Senior figures at Seven’s breakfast show, including Barr, Koch, Bartholomew and executive producer Michael Pell, are said to be pushing for mandatory vaccines for crew members in a move that could set a precedent for the Australian TV industry.
There is particular concern about unvaccinated freelancers working for different shows across Sydney bringing the virus to ‘Brekky Central’, reports The Australian.
Taking a stand: Sunrise presenters Natalie Barr (left) and David ‘Kochie’ Koch (right) are reportedly refusing to work with unvaccinated hair and makeup artists after a Covid scare last month put everyone on set – including pregnant newsreader Edwina Bartholomew – at risk
These fears are compounded by the fact Bartholomew, 38, is expecting a child and Koch, at 65 years old, is in a vulnerable age group for Covid-19.

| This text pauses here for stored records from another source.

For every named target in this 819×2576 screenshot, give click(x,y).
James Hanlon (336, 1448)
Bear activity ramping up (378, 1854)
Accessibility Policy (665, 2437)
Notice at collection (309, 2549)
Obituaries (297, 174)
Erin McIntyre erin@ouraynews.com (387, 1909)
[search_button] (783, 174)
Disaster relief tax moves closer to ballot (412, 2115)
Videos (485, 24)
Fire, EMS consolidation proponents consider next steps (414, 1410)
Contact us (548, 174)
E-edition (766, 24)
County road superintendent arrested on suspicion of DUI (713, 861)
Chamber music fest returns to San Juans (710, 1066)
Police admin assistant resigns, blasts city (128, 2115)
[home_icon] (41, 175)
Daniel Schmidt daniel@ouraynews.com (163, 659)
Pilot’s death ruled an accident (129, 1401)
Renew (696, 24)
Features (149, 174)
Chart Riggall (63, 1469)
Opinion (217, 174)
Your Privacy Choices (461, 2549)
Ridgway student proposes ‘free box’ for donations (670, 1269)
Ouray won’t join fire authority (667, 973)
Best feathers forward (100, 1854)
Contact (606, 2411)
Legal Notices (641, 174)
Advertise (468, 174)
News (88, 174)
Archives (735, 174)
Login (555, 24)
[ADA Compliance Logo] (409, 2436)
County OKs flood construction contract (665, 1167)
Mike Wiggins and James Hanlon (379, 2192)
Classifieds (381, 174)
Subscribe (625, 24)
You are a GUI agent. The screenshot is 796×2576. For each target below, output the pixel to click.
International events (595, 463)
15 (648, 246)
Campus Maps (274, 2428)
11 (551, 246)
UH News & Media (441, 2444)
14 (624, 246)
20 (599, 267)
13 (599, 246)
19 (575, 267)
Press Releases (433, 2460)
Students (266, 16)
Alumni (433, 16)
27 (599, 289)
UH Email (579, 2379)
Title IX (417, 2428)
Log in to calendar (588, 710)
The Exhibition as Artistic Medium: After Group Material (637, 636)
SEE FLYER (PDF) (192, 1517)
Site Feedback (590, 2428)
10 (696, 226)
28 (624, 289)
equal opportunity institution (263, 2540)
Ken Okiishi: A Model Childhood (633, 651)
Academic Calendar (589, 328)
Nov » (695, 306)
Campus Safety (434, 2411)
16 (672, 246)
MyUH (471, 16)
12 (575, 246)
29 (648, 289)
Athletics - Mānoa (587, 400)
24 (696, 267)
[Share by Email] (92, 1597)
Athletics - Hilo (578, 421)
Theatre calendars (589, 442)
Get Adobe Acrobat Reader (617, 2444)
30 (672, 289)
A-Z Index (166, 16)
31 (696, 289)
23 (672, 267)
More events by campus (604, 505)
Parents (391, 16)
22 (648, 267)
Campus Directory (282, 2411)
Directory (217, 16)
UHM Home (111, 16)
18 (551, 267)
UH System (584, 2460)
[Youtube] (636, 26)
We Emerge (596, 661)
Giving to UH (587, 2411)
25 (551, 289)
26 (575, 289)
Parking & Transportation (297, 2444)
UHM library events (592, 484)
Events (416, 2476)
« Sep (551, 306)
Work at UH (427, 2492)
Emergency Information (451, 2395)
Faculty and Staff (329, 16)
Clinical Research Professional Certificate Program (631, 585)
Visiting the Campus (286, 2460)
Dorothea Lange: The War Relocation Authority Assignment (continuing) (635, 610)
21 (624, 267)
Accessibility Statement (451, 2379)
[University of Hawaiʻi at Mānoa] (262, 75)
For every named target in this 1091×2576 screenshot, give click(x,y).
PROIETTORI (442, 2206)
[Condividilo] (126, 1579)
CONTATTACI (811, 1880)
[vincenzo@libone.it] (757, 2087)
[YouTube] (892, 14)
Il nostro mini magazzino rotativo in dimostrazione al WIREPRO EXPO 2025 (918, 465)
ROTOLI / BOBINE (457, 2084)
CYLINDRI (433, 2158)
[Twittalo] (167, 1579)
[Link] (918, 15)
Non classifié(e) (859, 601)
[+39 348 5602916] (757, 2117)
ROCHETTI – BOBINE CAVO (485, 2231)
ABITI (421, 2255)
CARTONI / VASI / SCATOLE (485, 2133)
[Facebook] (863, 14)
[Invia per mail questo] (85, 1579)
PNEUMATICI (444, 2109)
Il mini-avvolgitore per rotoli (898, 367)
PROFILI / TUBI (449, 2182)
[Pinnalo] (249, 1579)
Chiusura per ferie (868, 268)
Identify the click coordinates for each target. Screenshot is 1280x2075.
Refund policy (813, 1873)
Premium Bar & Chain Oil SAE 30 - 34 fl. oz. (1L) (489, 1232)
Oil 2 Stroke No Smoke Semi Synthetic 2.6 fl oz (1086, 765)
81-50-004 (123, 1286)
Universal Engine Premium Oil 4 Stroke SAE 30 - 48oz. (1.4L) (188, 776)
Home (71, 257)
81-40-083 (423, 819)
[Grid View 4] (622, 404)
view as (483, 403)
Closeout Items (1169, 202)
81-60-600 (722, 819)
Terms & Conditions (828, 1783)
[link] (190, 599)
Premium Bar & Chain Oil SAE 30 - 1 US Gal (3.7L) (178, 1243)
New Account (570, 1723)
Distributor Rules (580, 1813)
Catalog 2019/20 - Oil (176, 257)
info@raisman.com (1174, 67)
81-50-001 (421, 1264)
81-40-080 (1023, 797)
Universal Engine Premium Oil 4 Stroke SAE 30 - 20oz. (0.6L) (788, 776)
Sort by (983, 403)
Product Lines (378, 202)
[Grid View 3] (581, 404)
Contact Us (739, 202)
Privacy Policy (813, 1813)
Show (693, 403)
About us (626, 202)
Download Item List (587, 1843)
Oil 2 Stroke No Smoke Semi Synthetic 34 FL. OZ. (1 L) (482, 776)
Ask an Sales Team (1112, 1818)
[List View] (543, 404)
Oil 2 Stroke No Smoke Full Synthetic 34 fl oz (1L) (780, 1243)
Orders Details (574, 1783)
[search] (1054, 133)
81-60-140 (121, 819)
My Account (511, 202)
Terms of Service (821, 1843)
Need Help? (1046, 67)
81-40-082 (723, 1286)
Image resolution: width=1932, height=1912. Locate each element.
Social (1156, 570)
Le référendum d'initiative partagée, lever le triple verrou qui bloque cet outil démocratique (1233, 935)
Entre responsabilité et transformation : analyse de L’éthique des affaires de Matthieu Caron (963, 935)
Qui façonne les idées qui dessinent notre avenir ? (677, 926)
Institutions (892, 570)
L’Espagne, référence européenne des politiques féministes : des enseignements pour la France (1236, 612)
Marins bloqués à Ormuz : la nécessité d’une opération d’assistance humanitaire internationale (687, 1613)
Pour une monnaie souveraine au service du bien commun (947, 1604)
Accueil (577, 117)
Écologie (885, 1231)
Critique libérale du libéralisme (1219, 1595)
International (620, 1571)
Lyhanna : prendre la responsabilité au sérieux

Barr, 53, has also apparently raised concerns because she has teenage sons, while Pell escalated the matter with Seven management on behalf of concerned staffers.
The media is considered ‘essential work’ during Covid and social distancing can be particularly challenging for those working live TV – all of which means vaccine mandates will likely soon become industry standard.
However, Seven’s move towards mandatory vaccines has apparently ‘attracted private grumbles from at least one Sunrise [staffer]’ who is unvaccinated and therefore won’t be able to work on the show, claims The Australian.
Daily Mail Australia has contacted Seven for comment.
Bold move: Senior figures at Seven’s breakfast show, including Barr, Koch, Bartholomew and executive producer Michael Pell, are said to be pushing for mandatory vaccines for crew members in a move that could set a precedent for the Australian TV industry. Barr is pictured with a Sunrise crew member
Sunrise had a Covid scare on the morning of Friday, August 27, after a crew member tested positive for the virus overnight, after working at the Seven’s Martin Place studios for three consecutive days.
Bartholomew went into self-isolation as a close contact of the confirmed case but thankfully returned a negative test result.
‘Hello and welcome to Friday everyone. And we join you after a Covid-19 scare of our own overnight, a staffer tested positive,’ Barr said at the start of the program.
‘The studio has been deep cleaned. We’ve all been tested. Everyone here is OK,’ she added, as footage aired of the studio being cleaned by a person in a hazmat suit.
‘Eddy is a close contact so she’s isolating but is all right. And Kochie was already having the day off so Michael Usher is here. We’ll have more details on that later.’
The Covid-positive employee was fully vaccinated, asymptomatic and a ‘close contact’ of another case unrelated to Seven, the network confirmed at the time.
Earlier that month, Barr and Koch, 65, had their second dose of the AstraZeneca vaccine on air. Bartholomew is also vaccinated, and has encouraged other pregnant women to get the jab.